"This is the largest project financing ever in Africa"

"This is the largest project financing ever in Africa"

The French oil and gas company Total has signed a financial agreement in the amount of 14.9 billion dollars (13 billion euros) for a gas project in Mozambique, where vast sub-sea reserves were discovered in 2010.

The funding was secured for a $23 billion liquefied natural gas (LNG) project - in a 40/60 percent equity to debt structure - in the northern Cabo Delgado province, near the border with Tanzania.

The deal will see Mozambique become a major energy exporter worldwide, and has the potential to transform the country's economy.

It includes the development of the Golfinho and Atum natural gas fields and the construction of a two-train liquefaction plant with a total capacity of 13.1 million tons per annum.

"This is the largest project financing ever in Africa," according to Total, and will be financed "by direct loans and guaranteed loans from eight export credit agencies, 19 commercial banks and the African Development Bank," the company said in a statement.

"The signing of this large-scale project financing is a significant step and represents an important milestone in the development of Mozambique natural gas, and this less than a year after Total took over the role leading operator role," Jean-Pierre Sbraire, Chief Financial Officer of Total declares.

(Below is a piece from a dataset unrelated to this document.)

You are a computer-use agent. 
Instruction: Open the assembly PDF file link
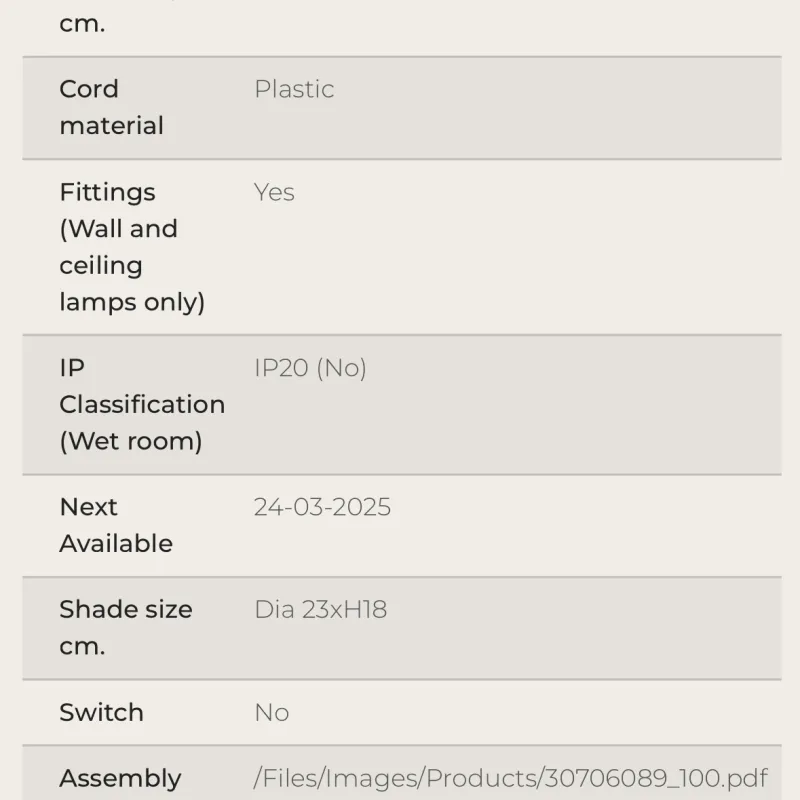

"This success illustrates the confidence of financial institutions in the long-term future of natural gas in Mozambique," he added.

The agreement was signed despite the uncertainties caused by the coronavirus health crisis and despite an armed insurgency in the region.

Northern Mozambique is plagued by an Islamist insurgency, which has already claimed at least 1,300 lives since 2017, according to the NGO The Armed Conflict Location & Event Data Project (ACLED), and has complicated government plans to develop the extraction of the region's gas reserves.

In early July, gunmen attacked and killed eight employees of a private company working on the liquefied natural gas extraction project.

The attack took place some 50 km from a Total site in Palma, but the group said it would not be deterred by the unrest.

Last month, nearly 100 Total employees tested positive for the new coronavirus, forcing a partial site shutdown for two months, and 5,000 workers were quarantined.